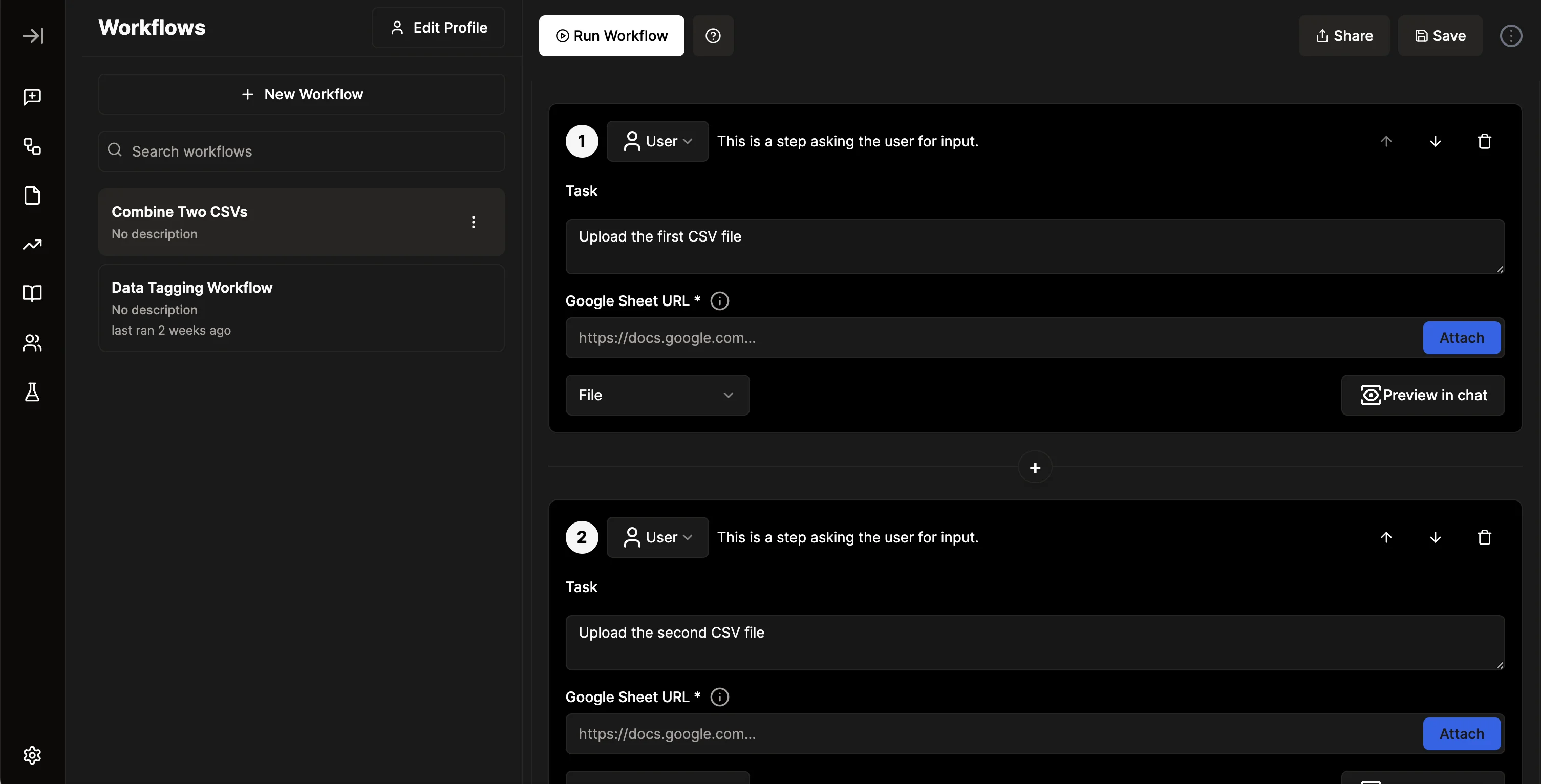Click the Preview in chat button
The height and width of the screenshot is (784, 1541).
click(1423, 395)
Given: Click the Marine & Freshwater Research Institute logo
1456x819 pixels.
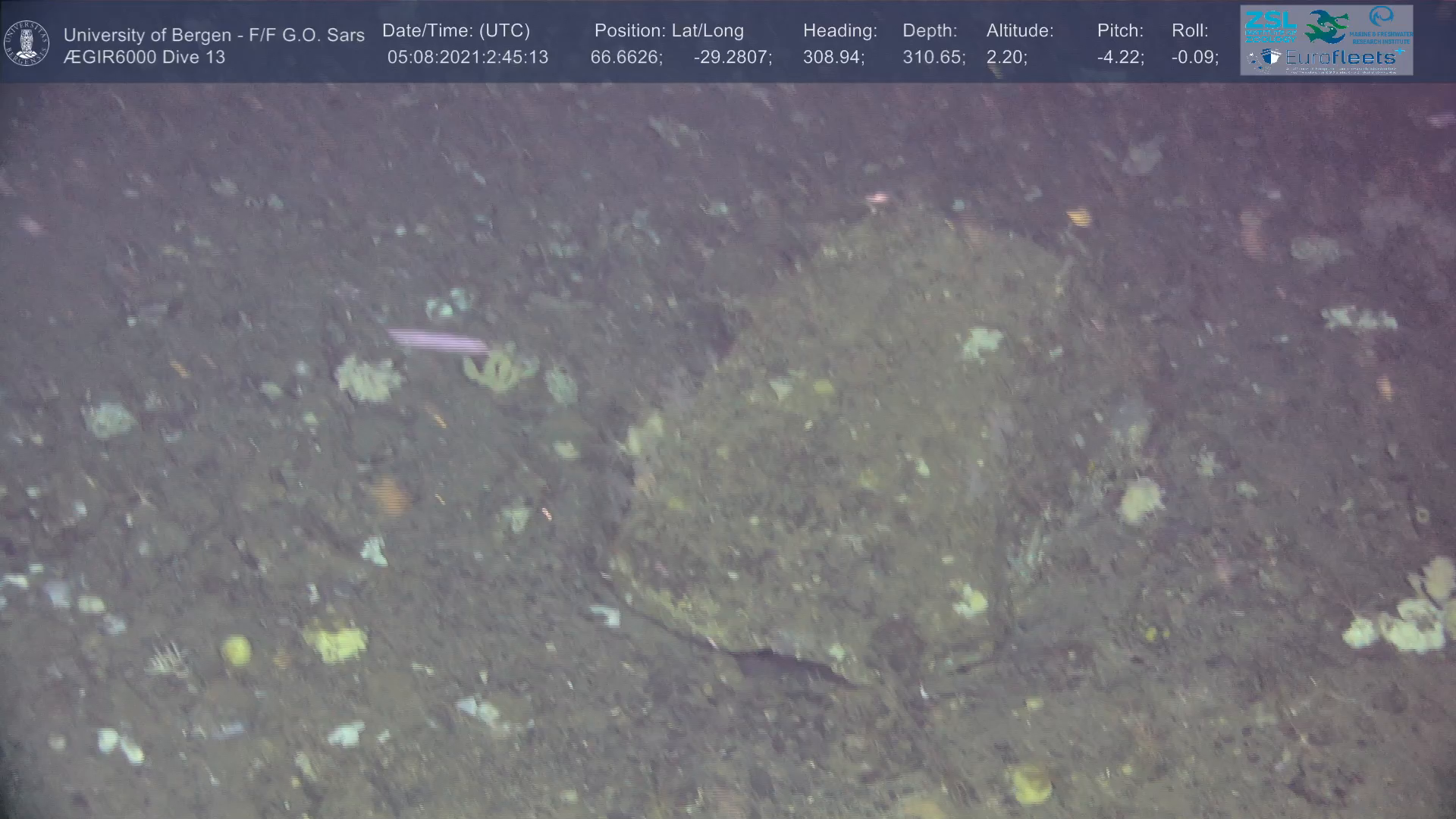Looking at the screenshot, I should [1382, 24].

====

▶ [What the task requires] Your job is to restate, word for word, only the lines from the one holding "Given: Click the" through the end of the material; pictures stay out.

▶ [Solution to this task]
Given: Click the Marine & Freshwater Research Institute logo
1456x819 pixels.
Looking at the screenshot, I should [1382, 24].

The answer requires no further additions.